Graduation - noun
: the award or acceptance of an academic degree or diploma.
Trying to confine the experience of graduation to a film is nearly impossible. I thought long and hard about which film would best represent this. Finally, I decided the only fair idea would be to share my thoughts on three films that encapsulate the experience of those final days. These films may not show graduation experience but give the truest to form examples of what that time is actually like.
‘Lady Bird’ was and easily still is one of my favorite films. While I could never make an actual list of my favorite films, this would be on its regardless. One of the main reasons for this is the brilliance that Saoirse Ronan brings to the title character. Along with Greta Gerwig’s masterful direction, this film shows what those awkward moments in life are like and the experience that everyone goes through.
This film lets you experience the struggle of the end of high school and the unknowns of what is to come through the eyes of Ronan. She has continued to impress me with every role she takes on.
By no means is this a family film; it’s not exactly the uplifting, joyous celebration of the experience either. However, sometimes seeing the truth on screen is far more powerful than an “exaggerated” version. At the same time, the film deals with the issues; it also allows the celebration.
The irony that I only noticed while writing this is that Beanie Feldstein stars in both this and ‘Lady Bird’; she plays more of a “sidekick” in both films but still brings an incredible presence to the screen in both.
This film takes place the night before graduation; it was directed by Olivia Wilde and stars both Feldstein and Kaitlyn Dever. Two academic superstars realize that they want to cram four years of fun into one evening.
One of the most surprising moments for me was experiencing Lisa Kudrow in a post ‘Friends’ performance. I had seen her in a few other roles, but this let her shine, similarly to how she did in ‘Easy A’ (another fantastic coming of age film!)
If you haven’t seen ‘Ferris Bueller’s Day Off,’ I would suggest stopping what you’re doing and finding it however you can. Considered a classic by most and Matthew Broderick’s career-defining role, the film was a John Hughes classic and brilliant in its simplicity.
The experience of “skipping” a day of school and how to do it right, now I’m of course not endorsing skipping, just pointing out that Ferris made the most of it.
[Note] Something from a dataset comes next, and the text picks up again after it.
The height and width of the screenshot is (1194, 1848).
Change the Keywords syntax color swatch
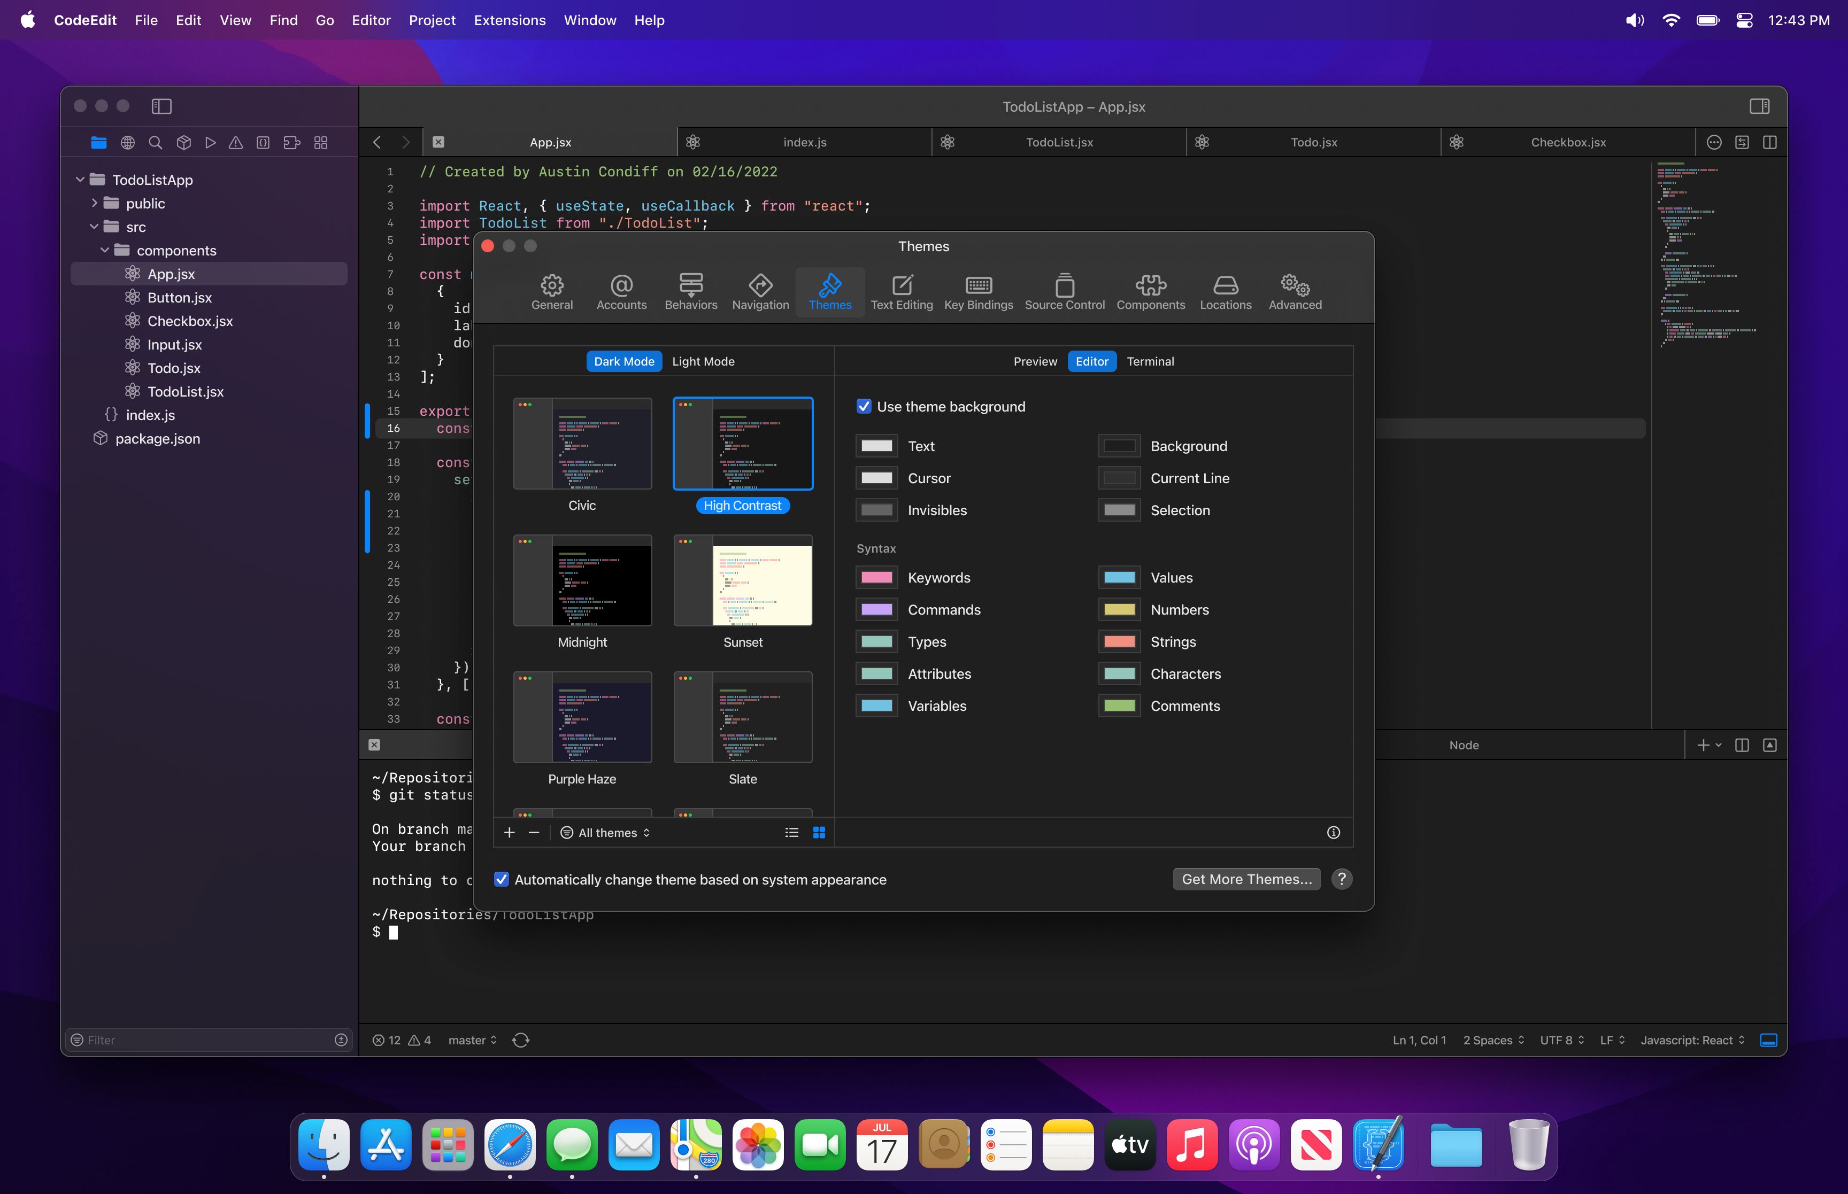click(x=876, y=577)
Living in Chicago made it a much easier experience and on a grander scale than what it would be like on a local level. I appreciated Broderick’s performance, but it would be nothing without the supporting cast of Alan Ruck, Mia Sara, Jeffrey Jones, and Jennifer Grey. The combination and emotions they can show on-screen make this film the incomparable classic that it is and always has been.
Some other fantastic “graduation” films to check out would be:
‘Grease,’ ‘Pretty in Pink,’ ‘Ghost World,’ ‘Can’t Hardly Wait,’ ‘Superbad,’ ‘Say Anything,’ ‘Into the Wild,’ and ‘10 Things I Hate about You’.